The importance of knowing what you don't know
Having an expertise in a subject area is an advantage in business. It's stating the obvious that having an expertise in one area does not make you an expert in all areas (this applies even to CEOs). It does beg the question why we ask our accountant or lawyer for advice on business in general and strategy in particular. Accountants have become seen as general business adviser's when they remain a limited expert in one very narrow area. That area, by the way, faces towards the past and not the future which isn't helpful for strategy.
So what I believe is very important is to know is what you don't know. The vast majority of areas in business are specialist areas and not, as we sometimes erroneously think, are common-sense. Marketing and branding, human resources, IT, strategy and governance are just a few examples where people think they are "experts" when they are actually incompetent.
I developed the following graph as an aid to explaining the importance of knowing where you are in regards to competent versus incompetent in any particular subject area.
Basically everyone starts off as incompetent, no one is born an accountant (thankfully). Over time you gain experience and you gain competence. However there are a few important points:
- You have to learn from experience to gain competence. The lower grey line demonstrates it is entirely possible to have 1 years' experience twenty times over (which is what many people actually experience).
- You have to know where you are with a degree of honesty. You are only fooling yourself if you think you are competent or an artist if you are closer to a novice. Public sector managers (especially health sector CEOs), take notice!
- Increasing your knowledge does not increase your competence. If it did, academics would be the best practitioners and I hate to break it to them, they aren't! A training course only adds competence when you put the lessons into practice. Just think about the difference between sex education and sex.
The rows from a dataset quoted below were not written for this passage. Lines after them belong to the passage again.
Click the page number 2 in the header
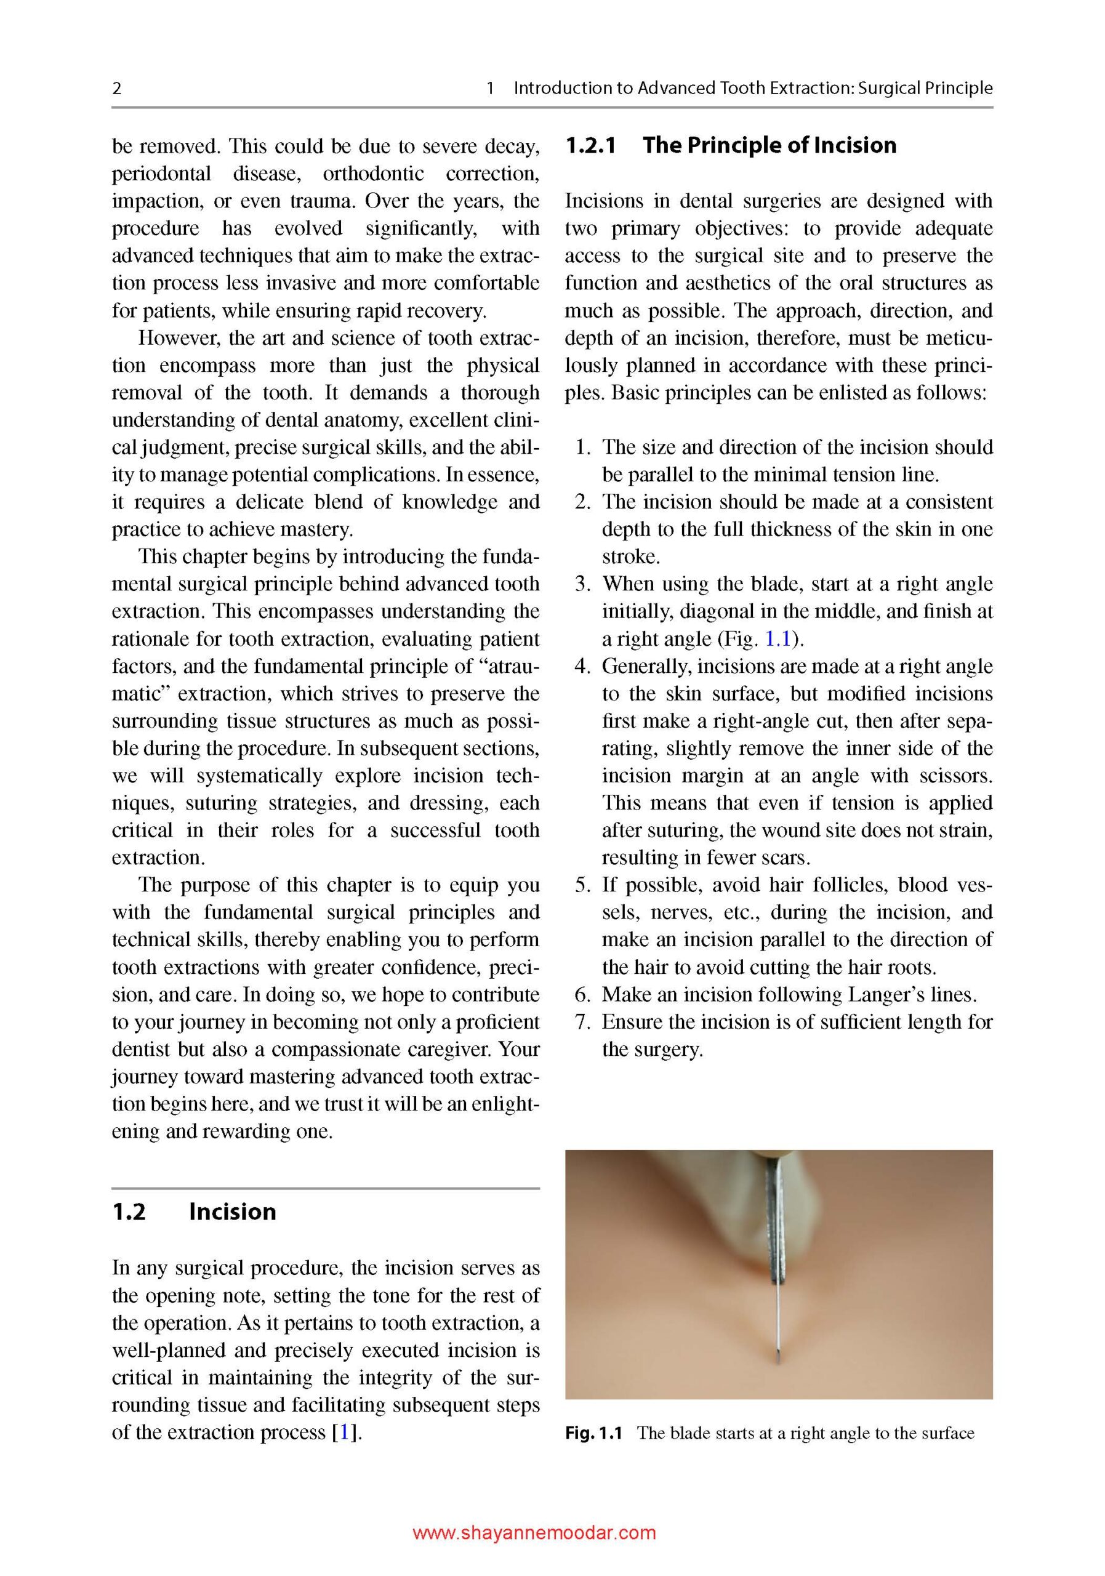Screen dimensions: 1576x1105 [x=117, y=89]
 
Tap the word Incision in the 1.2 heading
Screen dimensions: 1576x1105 [x=232, y=1212]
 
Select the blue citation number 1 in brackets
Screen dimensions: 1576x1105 [x=344, y=1433]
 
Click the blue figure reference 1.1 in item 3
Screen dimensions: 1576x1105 [x=778, y=639]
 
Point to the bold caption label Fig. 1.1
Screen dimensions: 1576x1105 [x=593, y=1433]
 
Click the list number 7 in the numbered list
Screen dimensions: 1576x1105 [x=583, y=1022]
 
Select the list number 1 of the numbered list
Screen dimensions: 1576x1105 [x=583, y=448]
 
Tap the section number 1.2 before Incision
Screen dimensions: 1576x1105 [x=129, y=1212]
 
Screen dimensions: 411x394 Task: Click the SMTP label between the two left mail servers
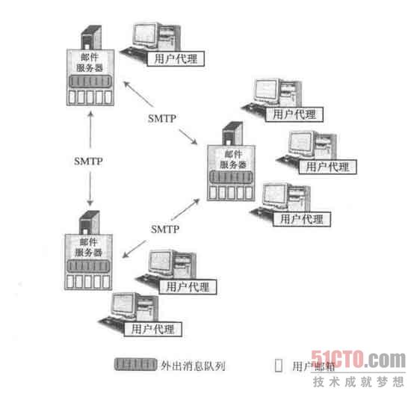tap(88, 161)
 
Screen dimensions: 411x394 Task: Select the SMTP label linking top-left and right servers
tap(162, 118)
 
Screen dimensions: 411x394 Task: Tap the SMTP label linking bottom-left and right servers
tap(165, 230)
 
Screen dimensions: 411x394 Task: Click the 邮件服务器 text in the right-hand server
tap(232, 159)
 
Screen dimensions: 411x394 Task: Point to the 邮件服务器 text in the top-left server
tap(90, 63)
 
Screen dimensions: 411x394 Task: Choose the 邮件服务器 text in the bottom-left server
tap(88, 247)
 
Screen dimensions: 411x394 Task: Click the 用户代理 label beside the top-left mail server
tap(176, 58)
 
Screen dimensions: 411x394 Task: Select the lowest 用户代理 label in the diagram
tap(152, 329)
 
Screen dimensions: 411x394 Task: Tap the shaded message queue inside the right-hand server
tap(231, 176)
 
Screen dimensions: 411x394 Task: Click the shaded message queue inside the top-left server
tap(90, 81)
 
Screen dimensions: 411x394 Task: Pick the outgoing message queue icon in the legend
tap(135, 364)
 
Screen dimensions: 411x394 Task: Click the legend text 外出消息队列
tap(193, 366)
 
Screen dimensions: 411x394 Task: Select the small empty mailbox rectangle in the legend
tap(279, 366)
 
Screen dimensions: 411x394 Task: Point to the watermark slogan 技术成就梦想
tap(358, 382)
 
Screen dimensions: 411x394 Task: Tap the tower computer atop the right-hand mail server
tap(232, 133)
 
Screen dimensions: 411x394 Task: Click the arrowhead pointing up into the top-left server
tap(90, 114)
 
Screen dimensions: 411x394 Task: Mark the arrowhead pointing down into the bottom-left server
tap(90, 203)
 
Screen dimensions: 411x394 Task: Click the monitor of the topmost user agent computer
tap(146, 37)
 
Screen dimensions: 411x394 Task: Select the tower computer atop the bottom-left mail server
tap(89, 223)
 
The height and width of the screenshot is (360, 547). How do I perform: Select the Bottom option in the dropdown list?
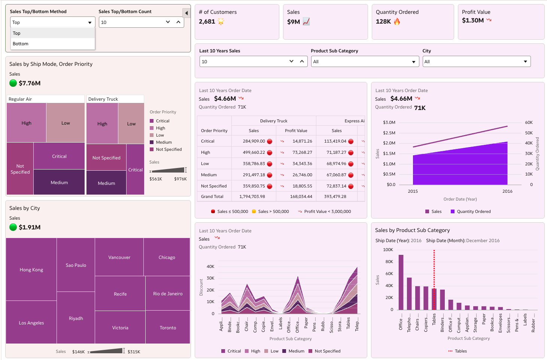pos(21,44)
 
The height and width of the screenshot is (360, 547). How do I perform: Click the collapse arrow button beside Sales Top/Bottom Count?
pos(186,13)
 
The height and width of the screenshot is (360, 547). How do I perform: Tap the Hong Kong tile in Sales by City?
pos(31,269)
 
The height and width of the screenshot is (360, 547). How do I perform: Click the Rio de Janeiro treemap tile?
pos(168,294)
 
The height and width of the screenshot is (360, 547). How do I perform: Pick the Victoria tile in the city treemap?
pos(120,327)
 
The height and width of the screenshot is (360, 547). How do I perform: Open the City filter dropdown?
pos(477,62)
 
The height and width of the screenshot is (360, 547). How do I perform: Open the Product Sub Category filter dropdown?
pos(365,62)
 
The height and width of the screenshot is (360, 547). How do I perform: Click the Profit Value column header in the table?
pos(296,131)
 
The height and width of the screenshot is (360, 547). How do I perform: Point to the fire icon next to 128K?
pos(397,21)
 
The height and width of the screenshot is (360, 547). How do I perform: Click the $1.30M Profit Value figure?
pos(473,21)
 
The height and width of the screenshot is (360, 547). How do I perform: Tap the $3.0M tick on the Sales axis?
pos(389,122)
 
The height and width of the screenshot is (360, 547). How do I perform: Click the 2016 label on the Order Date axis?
pos(507,191)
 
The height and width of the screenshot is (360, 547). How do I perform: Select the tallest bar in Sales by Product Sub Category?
pos(401,282)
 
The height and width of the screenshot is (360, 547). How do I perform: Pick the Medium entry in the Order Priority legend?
pos(164,142)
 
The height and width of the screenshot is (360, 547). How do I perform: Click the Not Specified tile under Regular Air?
pos(20,169)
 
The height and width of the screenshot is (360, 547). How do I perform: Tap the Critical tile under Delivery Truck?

The main problem that limits improving strategic and managerial competence is that we often don't know how badly (or well) we have done. If you stuff up an operation as a surgeon then the outcomes are embarrassingly obvious. Strategy - planning and execution - is impacted by many confounding variables and we don't have the luxury of turning the clock back and see what would have happened if we had involved someone to do the job properly. Many senior managers simply blame the problem on someone else and miss the vital opportunity to learn dooming them to repeat the exercise in their next unfortunate organisation (victim).
Strategy (my own area of interest) is the most obvious area where I believe expertise is under-valued. Most senior managers, and possibly all CEOs, think they are brilliant strategists yet most are dangerously incompetent. Dangerous because they don't realise they are incompetent!